Le bon peuple, d’abord, s’est mis en colère. Le bon peuple n’a pas supporté les déclarations de l’otage suisse libéré, Rachid Hamdani. Un otage qui s’empressait de remercier les Libyens — ils l’auraient bien traité — et de critiquer les autorités suisses — elles l’auraient surtout mis dans la merde. Il n’a pas dit la merde, il a dit l’impasse. Mais après des jours et des jours passés dans une ambassade, Hamdani a bien pu attraper les tics de la langue consulaire.
C’était un peu inattendu, certes. Bigre… Voilà un otage qui ne joue pas le jeu, qui ne remercie pas son valeureux pays — son demi-pays ont du penser les bonnes âmes querelleuses et sourcilleuses, puisque Rachid Hamdani, en plus d’être suisse, a aussi la chance d’être tunisien. Et puis, après tout, ce n’est pas la première fois que le syndrome de Stockholm serait à l’œuvre, ce phénomène qui voit des liens forts se tisser entre preneurs d’otages et otages, entre kidnappeurs et kidnappés.
N’empêche, aussitôt ce fut l’avalanche d’une vindicte déversée à gros bouillons sur le site du «Matin». Comme quoi cet Hamdani aurait fait preuve d’un «manque évident de respect vis-à-vis de son pays qui l’a protégé». Et puis, «quand on pense à l’argent que ça a coûté de le sortir de là-bas…». C’est bien simple, ma pauvre dame, «les autorités ne devraient même pas aller l’accueillir à son arrivée», et d’ailleurs, mon pauvre monsieur, «la prochaine fois on le laissera se débrouiller seul là-bas!».

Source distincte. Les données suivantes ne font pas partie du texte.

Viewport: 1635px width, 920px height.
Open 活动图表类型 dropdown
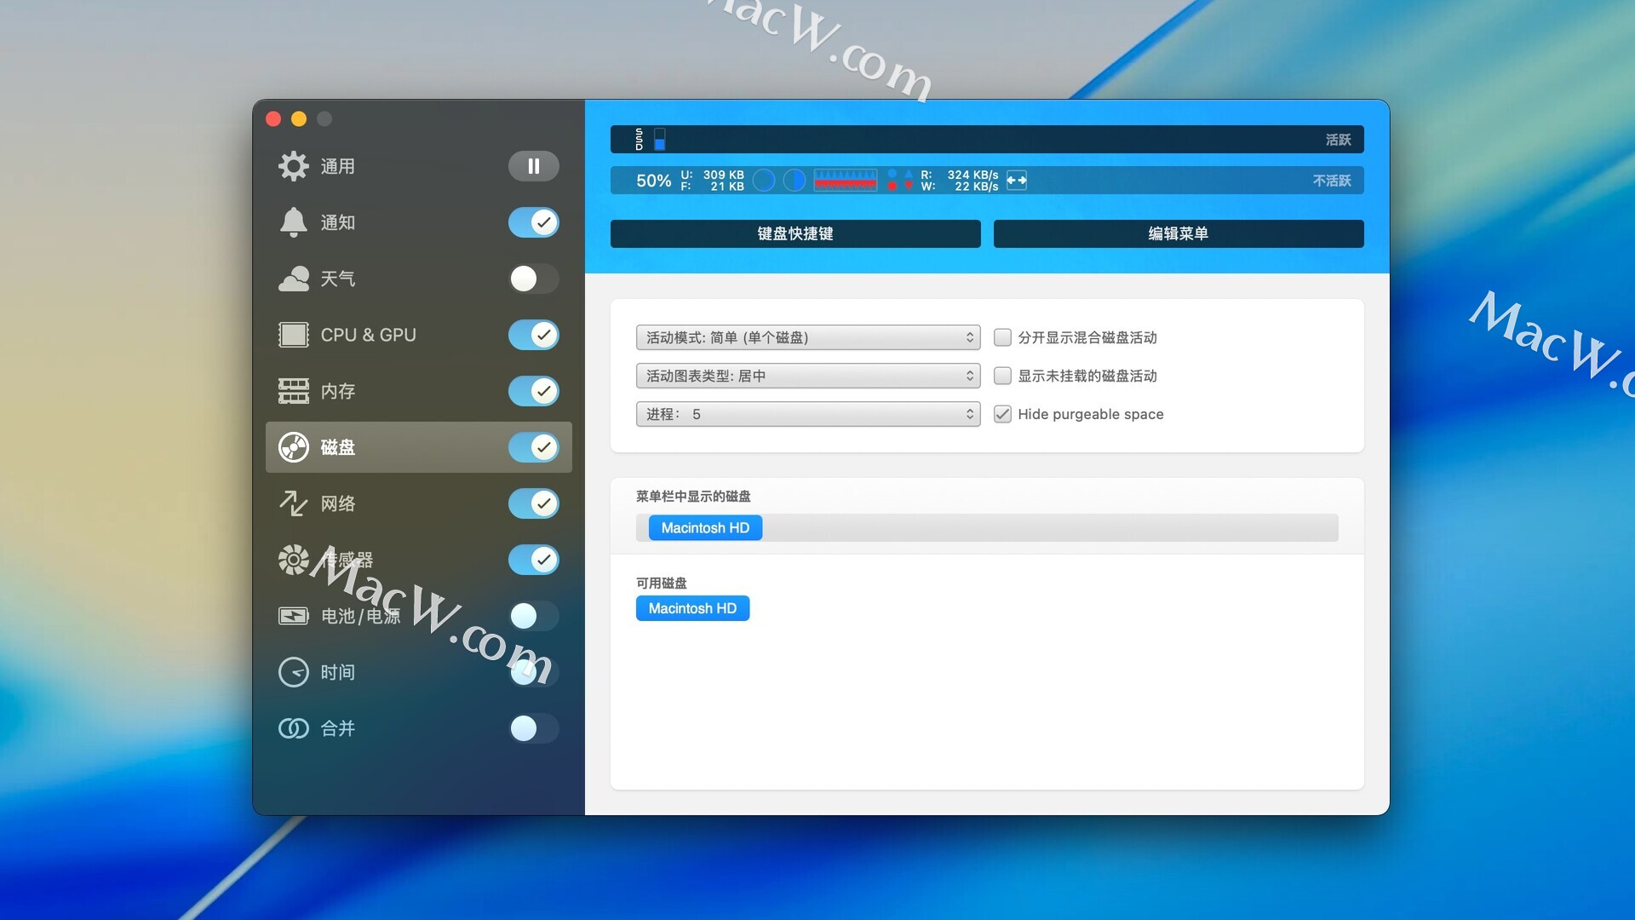click(x=807, y=376)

Même sa femme Bruna Hamdani, dans sa villa de la côte vaudoise, s’est dite «perplexe». Il y eut quand même quelques têtes froides pour calmer le jeu: «Ne soyez pas idiots, enfin… Il est évident qu’il dit ceci pour protéger Max Göldi», l’autre otage, donc, toujours retenu. Plus tard il est apparu que cela sentait effectivement la manipulation libyenne à plein nez, une de plus, puisque les fameux propos émanaient de l’agence officielle Jana.

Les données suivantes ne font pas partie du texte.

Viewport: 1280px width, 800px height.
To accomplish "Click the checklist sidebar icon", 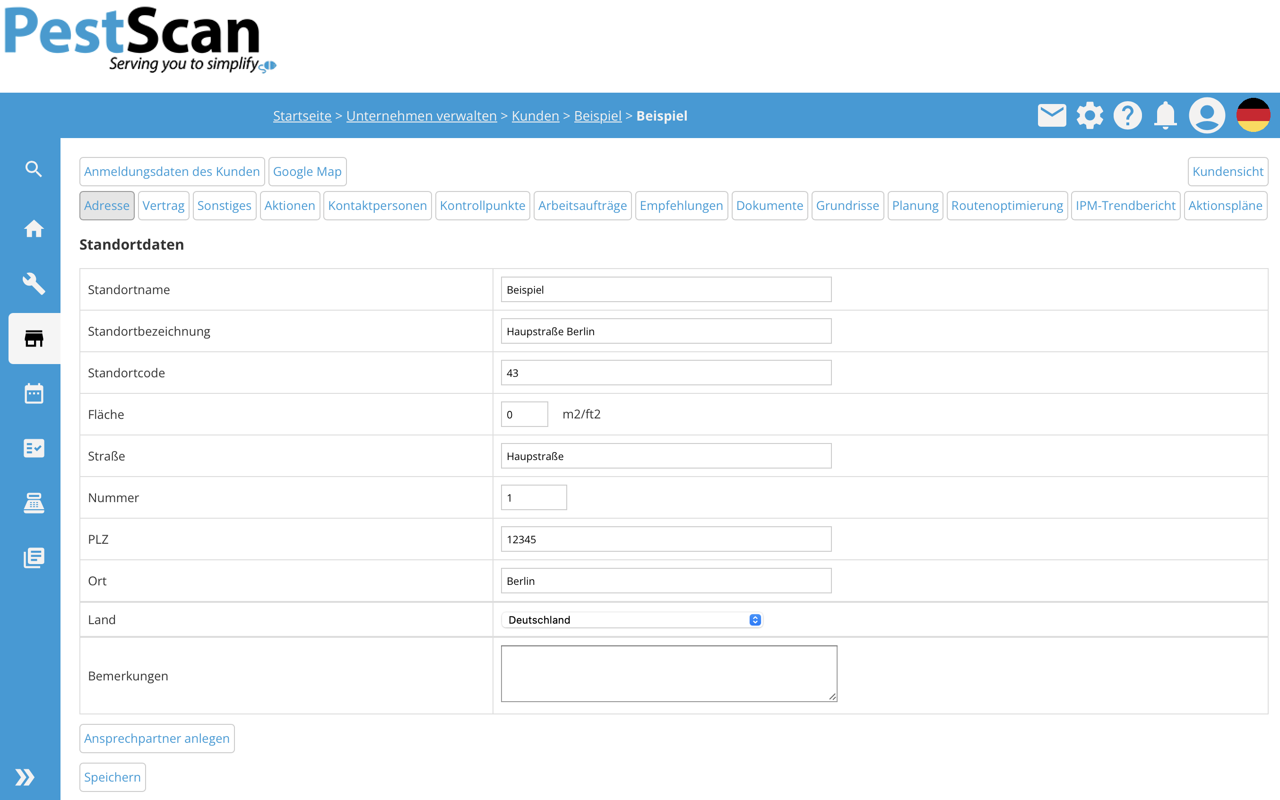I will click(33, 448).
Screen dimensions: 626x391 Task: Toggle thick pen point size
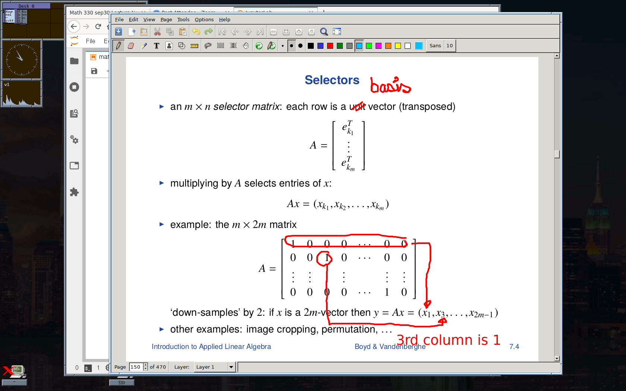pos(300,45)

D’ailleurs, dans sa «première interview d’homme libre» par téléphone sur la TSR, Hamdani lui-même se confondait plutôt en remerciements, refusait de répondre à la question de savoir qui avait permis sa libération et ne blâmait guère que le rôle aggravant des médias. Pressé d’être plus précis, l’ex-otage prétextait alors un avion à prendre, ce qui, vu le contexte, n’était sûrement pas faux. Après avoir échappé aux entourloupes bédouines, il n’allait quand même pas se laisser emberlificoter par les grosses ficelles rochebines.
Les commentaires politiques, eux, ont fait preuve d’un flou artistique à peu près aussi consternant. Ainsi, la conseillère nationale genevoise Liliane Maury Pasquier voulait voir dans cet énième épisode de la partie de poker un signe qui «permet de dépolitiser le conflit». Il faut quand même se forcer un peu. Après une menace d’assaut de l’ambassade suisse par la police libyenne et la reddition de Max Göldi, homme innocent rappelons-le quand même, qui paye pour un coupable, le fol Hannibal, à peine chatouillé à Genève.
Quant au certificat de pugnacité que Micheline Calmy-Rey s’attribue à elle-même sur Facebook, mieux vaut l’oublier, tant la Genevoise a peu brillé dans cette crise.
Il est aussi amusant de voir des eurosceptiques professionnels concéder du bout des lèvres le rôle de nos voisins dans la libération d‘Hamdani. «La mise cause de l’espace Schengen a provoqué la solidarité européenne, même s‘il s’agit d’une solidarité forcée. Notre problème est devenu le problème de tout le monde», note ainsi le conseiller aux Etats valaisan Jean-René Fournier. Ces accords Schengen, en effet, qui devaient nous livrer à la merci de toutes les mafias et racailles étrangères ont été le seul levier efficace qui a fait un peu reculer le clan Kadhafi.
Quant à l’otage restant, Max Göldi, il ne lui reste qu’à prendre son mal en patience. La dernière sorcière d’Europe, décapitée à Glaris il y a 226 ans, vient seulement d’être réhabilitée officiellement. Elle s’appelait Anna Göldi.